In a time of fast growth, ClearMask is returning to a culture it has built over the years. That means team members are helping each other set boundaries around work, even when there’s a lot to do. When someone needed to take off after weeks of sprinting, the team stepped up to take on their tasks.
“It’s having that trust in that if you ask for help you will receive it, and that your employees are going to work as hard as they can, they’re going to have ownership and when they tell you something you’re going to believe in it,” Hsu said.
It has also meant creating cohesion among new team members. Emocha grew from 20-plus employees to 55 in a short period, and a time when it was working in an area outside the market where it was growing prior to the pandemic. To help the new team members get a sense for where the company has been and where it’s going, Seiguer said they’ve had sessions to help communicate the mission with folks such as Johns Hopkins infectious disease doctors who invented the technology.
The panel offered a look at three companies that started out of Johns Hopkins, grew in the earliest stages at city-backed East Baltimore incubator ETC and are now serving customers nationally and beyond.
Given that they have experience being part of the entrepreneurial community in the city and now working with folks outside of it, this reporter asked how they describe Baltimore when others ask about what it’s like to be headquartered here.
For ClearMask, which was founded in 2017, the city was a place to build with access to resources like business-building programs at ETC’s AccelerateBaltimore and JHU’s Social Innovation Lab, as well as product prototyping at Pigtown’s Harbor Designs and Manufacturing.

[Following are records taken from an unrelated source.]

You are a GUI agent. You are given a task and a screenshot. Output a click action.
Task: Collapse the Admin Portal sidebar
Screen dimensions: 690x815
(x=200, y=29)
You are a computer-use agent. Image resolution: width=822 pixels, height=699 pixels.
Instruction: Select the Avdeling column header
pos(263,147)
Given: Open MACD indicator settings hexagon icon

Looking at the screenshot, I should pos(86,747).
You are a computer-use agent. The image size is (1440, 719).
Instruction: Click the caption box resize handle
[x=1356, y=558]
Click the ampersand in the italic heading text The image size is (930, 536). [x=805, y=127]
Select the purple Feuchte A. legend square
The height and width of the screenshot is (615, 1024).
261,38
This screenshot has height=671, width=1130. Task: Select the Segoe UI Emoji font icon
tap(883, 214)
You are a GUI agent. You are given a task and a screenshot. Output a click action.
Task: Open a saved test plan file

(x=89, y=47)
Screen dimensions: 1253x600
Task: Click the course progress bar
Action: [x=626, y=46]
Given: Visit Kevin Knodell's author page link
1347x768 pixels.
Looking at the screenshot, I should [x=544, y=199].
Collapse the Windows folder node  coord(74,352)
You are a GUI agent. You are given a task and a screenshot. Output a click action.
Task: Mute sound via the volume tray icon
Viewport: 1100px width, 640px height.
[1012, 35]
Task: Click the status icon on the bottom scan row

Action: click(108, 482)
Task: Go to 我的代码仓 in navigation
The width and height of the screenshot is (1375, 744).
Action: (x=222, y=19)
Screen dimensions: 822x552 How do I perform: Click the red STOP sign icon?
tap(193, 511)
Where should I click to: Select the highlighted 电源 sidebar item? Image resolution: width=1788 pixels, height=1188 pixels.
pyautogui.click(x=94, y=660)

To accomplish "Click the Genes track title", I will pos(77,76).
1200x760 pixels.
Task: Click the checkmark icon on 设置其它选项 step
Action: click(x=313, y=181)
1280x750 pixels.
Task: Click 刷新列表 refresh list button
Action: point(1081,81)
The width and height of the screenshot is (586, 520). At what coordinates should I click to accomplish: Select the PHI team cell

Now it’s growing via partnerships such as its manufacturing relationship with Gaithersburg-based Xometry.
“It’s just a natural location for a lot of reasons,” Hsu said. “One, we’ve been able to source our entire operations here in Baltimore and Maryland,” he said.
Tillett has plenty conversations of this nature, as well, and returns to the city’s tight-knit nature.
“The best part of Baltimore is it’s Smalltimore and you’re one degree of separation from anyone you need to know,” she said.
Hamrock, who leads a company that is a member at ETC and also works at Towson University’s incubator, said that close community is also supportive.
“I feel like everyone is trying to push things forward together rather than try to cut each other down,” he said.
When emocha started working out of ETC, it was one a couple spots in the city where startups congregated. Entering a new decade, there are many more spaces now, and the startup community’s many individual companies have a big collective presence in the city.
“It’s a real part of the economy,” Seiguer said. “Larger companies cannot move this quickly and specialize in the types of things you’re hearing from Eric and Aaron. I think in Baltimore we have a very vibrant community now.”